Tue | Dec 12, 2017

Govt moves to refine sugar imports

Published:Thursday | September 21, 2017 | 12:00 AMChristopher Serju
Karl Samuda

The introduction of fundamental changes to the regime on refined sugar importation for the retail trade announced by Karl Samuda, minister of industry, commerce, agriculture, and fisheries, on Wednesday, awaits his signature on a Ministerial Order under the Trade Act.

The Ministerial Order will pave the way for a major shake-up of the system, which now allows anyone to apply to the trade board for a permit to import refined (granulated) sugar for retail use, which attracts a 129 per cent duty charge. However, for manufacturers who use the sweetener as input for their products, there is no additional charge.

Going forward, the granting of licences to import refined sugar for the retail trade will now be administered by the Sugar Industry Authority (SIA) to the three approved marketing agents, all of which are involved in the manufacture of sugar cane. These are the Pan Caribbean Sugar Company, the Golden Grove Sugar Company, and Jamaica Cane Products Sales, which will continue to import on behalf of the Appleton and Worthy Park sugar estates.

 

Plug sugar leakage

 

The SIA will not import any refined sugar, but instead, will grant the licences to qualified entities, which will source the product, import, market, and distribute it to other companies. All of the refined sugar hitting retail shelves will be packaged and labelled in the same way as brown (raw) sugar.

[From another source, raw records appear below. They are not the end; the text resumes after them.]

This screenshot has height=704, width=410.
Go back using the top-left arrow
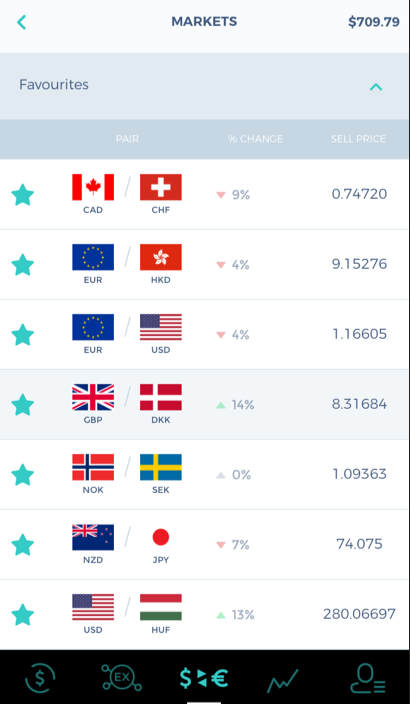pyautogui.click(x=21, y=22)
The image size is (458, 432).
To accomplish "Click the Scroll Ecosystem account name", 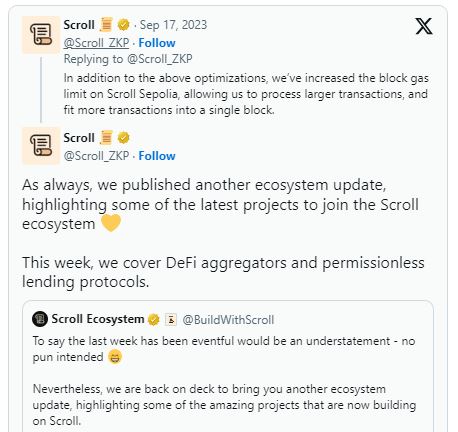I will click(x=98, y=319).
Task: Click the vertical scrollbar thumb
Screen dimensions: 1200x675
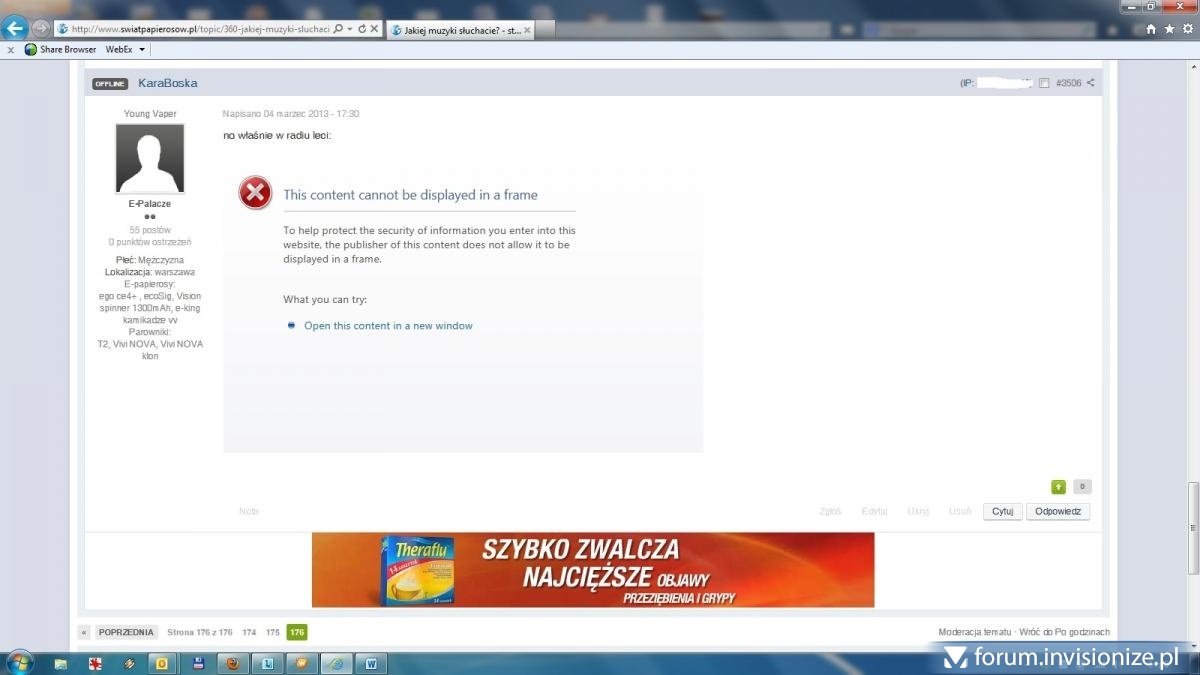Action: tap(1192, 528)
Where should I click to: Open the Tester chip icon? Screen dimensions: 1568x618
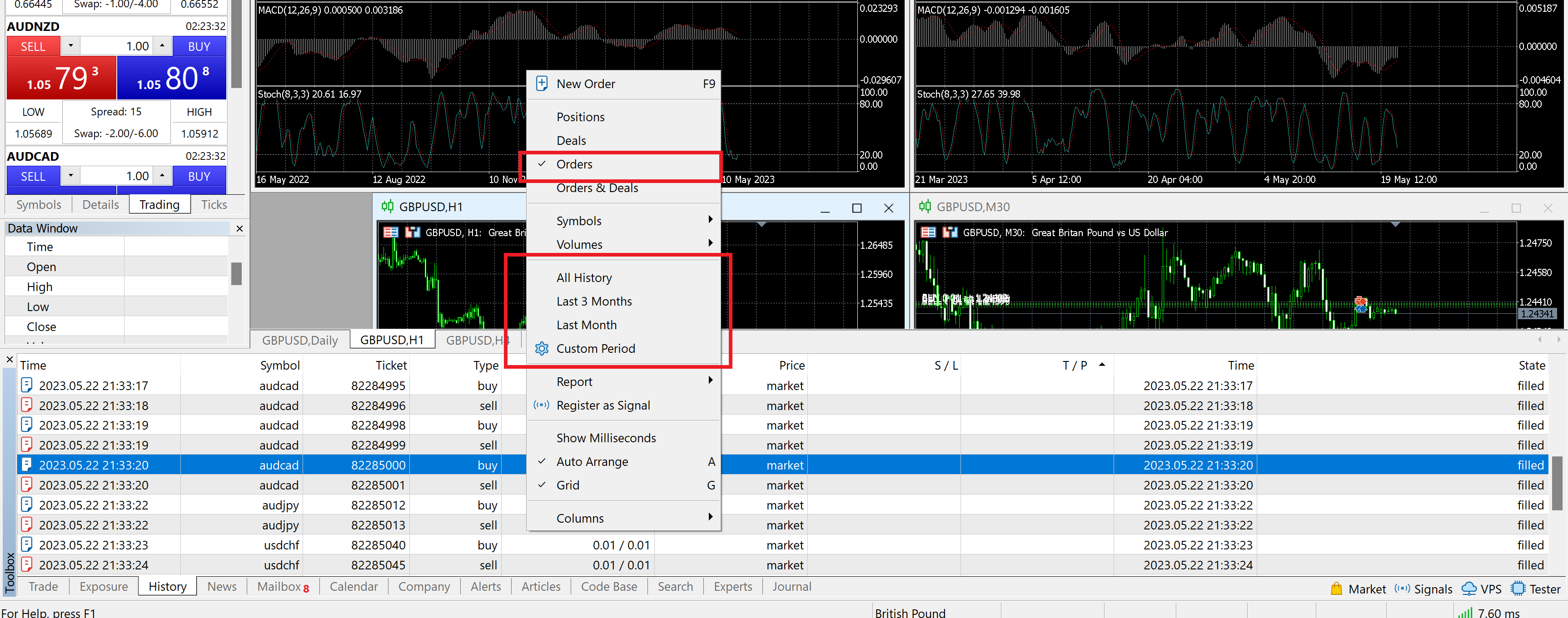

Samuda used a press conference at his New Kingston office to explain the rationale behind the policy change.

"This is an additional strategy being pursued to stop the leakage of refined sugar, imported by manufacturers, duty free, as raw material for manufactured products, from entering the retail trade," he disclosed.

Conditional support from JMA

The Gleaner pressed Minister of Industry, Commerce, Agriculture, and Fisheries Karl Samuda yesterday about the number of manufacturers implicated in illegal action linked to the importation of refined sugar and the action taken by his ministry, but he was unable to provide specifics.

"Well, I can't tell you the exact number that has been implicated, but I am advised that there is sufficient evidence that it has taken place," he said, turning to Karl James for assistance, but the chairman of the Sugar Association of the Caribbean was not up to speed on the issue either. "Well, I know that they have been doing some investigations, but I am not up on what they have found," he admitted.

However, Metry Seaga, president of the Jamaica Manufacturers' Association, was quick with the answer. "The answer is zero," he told The Gleaner.

Over the years, Seaga has challenged James as well as the Government to provide proof of this criminal act by member organisations, with the assurance that he would support any effort to bring the miscreants to justice. He, however, gave conditional support to the pending initiative.

"The three marketing companies will be the three allowed to distribute, market, and package, and anybody that is in the retail trade that doesn't have one of those three packages and has sugar on the shelf that is not packaged, they are in big trouble. We support it once it is that."